In our study, better baseline vision, less ELM damage, CNV location, and smaller CNV area led to better BCVA after anti-VEGF treatment. Indeed, some studies indicated the ELM visibility to be a reliable parameter for evaluating the activity of myopic CNV15. However, it is still controversial. In the study reported by Paolo Milani et al21, it was unlikely that lesion activity was correlated solely to ELM disruption and vision gain might occur despite ellipsoid zone or ELM restoration. In addition to obscuring optical reflectivity by active CNV at the level of the ELM on OCT imaging, absence of ELM visibility could be ascribed to ELM disruption which indicated an irreversible damage of the photoreceptors18. Some previous studies of wAMD15 have identified the possible role of ELM integrity in the assessment of vision prognosis. Accordingly, we presume that visibility of ELM integrity in the fovea may predict good prognosis of mCNV patients, which still needs larger sample size and longer follow-up to verify. Additionally, in the linear mixed-effects model analysis, we further found that baseline BCVA, CNV area, and CNV location associated to prognostic vision, which were reported in other studies16,17,18.

So far, increasing attentions have been gained on mCNV recurrence and its hazards to vision25,26,27,28,29,30,31,32. Possible risk factors related to mCNV recurrence after anti-VEGF treatment include new onset and progressive lacquer crack, age, gender, duration of myopic CNV, baseline subfoveal choroidal thickness, and CNV size. However, the conclusion is still controversial. Baseline choroidal thickness was associated with recurrence in Ahn et al.’s studies15, while Yang et al.15 reported no association between baseline SFCT and mCNV recurrence. However, young PM patients were included in these studies, while SFCT varying with different ages has been reported and accepted15. In our study, we would rather investigate older patients who have a higher possibility of recurrence. We found that about one third of patients had a recurrence after the Conbercept treatment, and baseline SFCT was not found to have a relationship with recurrence. Interestingly, we found that thicker macula correlated with recurrence in older mCNV patients who needed more injections (N = 2.71). In addition, when taking 262 μm as the CMT limit, the risk of recurrence was much higher (14 times) in patients with a thicker macula than in those with a thinner macula. Li et al.16,17,18 reported that thick retina was one of risk factors for mCNV patients who needed ranibizumab retreatment, in addition to age and gender. However, in their study, young patients (age < 50 years) were included and a different anti-VEGF drug was injected. We focused on older mCNV patients (age ≥ 50 years) who were treated with Conbercept and tried to assess the baseline predictors of treatment outcome and mCNV recurrence, for which very little has been published in the literature. Unfortunately, we did not evaluate the lacquer crack and its progression in our study. We will further explore the morphologic feature changes during the follow-up period in the future.

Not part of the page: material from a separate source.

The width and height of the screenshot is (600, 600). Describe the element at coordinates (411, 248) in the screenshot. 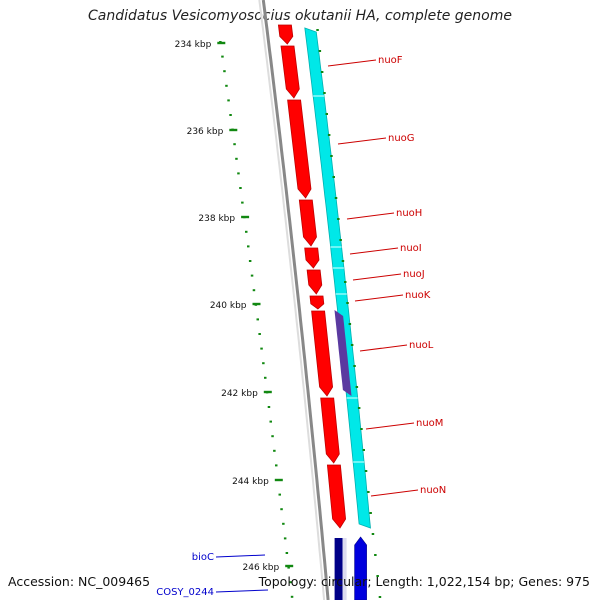

I see `gene-label-nuoI: nuoI` at that location.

Indeed, our study has some limitations. The small number of patients was followed-up for a short period in this retrospective study, and our results have to be verified by more studies with larger sample size and longer follow-up period. Additionally, younger patients with mCNV were not enrolled as controls to evaluate the treatment efficacy of Conbercept because we mainly concerned of the older patients and some of the younger patients cannot meet the inclusive criteria in this study, thus a prospective study may be designed to evaluate the difference efficacy of Conbercept between the younger group and the older group in the future.

In conclusion, our study showed that older mCNV patients (over 50 years old) had worse vison, thinner choroid, and increased vitreoretinal interface abnormalities than younger patients. In addition, baseline BCVA, ELM, CNV lesion size, and CNV lesion location were correlated with BCVA after one year of Conbercept therapy. Baseline CMT may be a predictor of relapse in older mCNV patients during the one-year follow-up. Therefore, more attention has to be given to patients with a thicker macula at baseline, since it was one of the risk factors for recurrence and the patients may need more retreatment. This still needs further investigation.